Marked Men (1940)
5/10
Greedy impulse
11 October 2014
Although Marked Men starts rather haphazardly once it gets going it turns out to be a pretty nice drama with both men against men and men against the elements present in it.

I could never quite buy why Warren Hull was in prison, how could he be that naive? Allegedly a group of some rather rough types ask medical school student Hull to do a driving job for them. It turns out being the getaway driver in a bank robbery. Later on Hull can't make anybody believe that he got innocently roped into it.

It doesn't wear well today, but I'm guessing that those Depression Era audiences people did a lot for money and just learned not to ask questions until the consequences smacked them in the face.

In any event leader Paul Bryar likes Hull's company so much that he takes him along during a jail break when a couple of guards were killed. Now Hull is on the hook for murder, but he gets separated from the others as they pull yet another job.

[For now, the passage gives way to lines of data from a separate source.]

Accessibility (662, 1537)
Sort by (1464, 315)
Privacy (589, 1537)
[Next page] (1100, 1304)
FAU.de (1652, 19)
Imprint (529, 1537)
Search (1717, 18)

Hull and a German shepherd dog start traveling together after meeting in the desert. Then Hull arrives at a small town and settles there, even meeting Isabel Jewell and her doctor father John Dilson. But he can't escape the gang and in the end goes back to the desert where Bryar and the group are fleeing after some more robberies.

What's a mediocre film up to this point becomes a fine drama in the end. All the elements of vicious greedy men with little water come to the fore. Worst of all is Bryar who cannot control his own greedy impulses. But it's here where Hull proves to be the toughest.

This one is from the poverty row studio PRC. But occasionally they turn out a decent film and this is definitely one of them.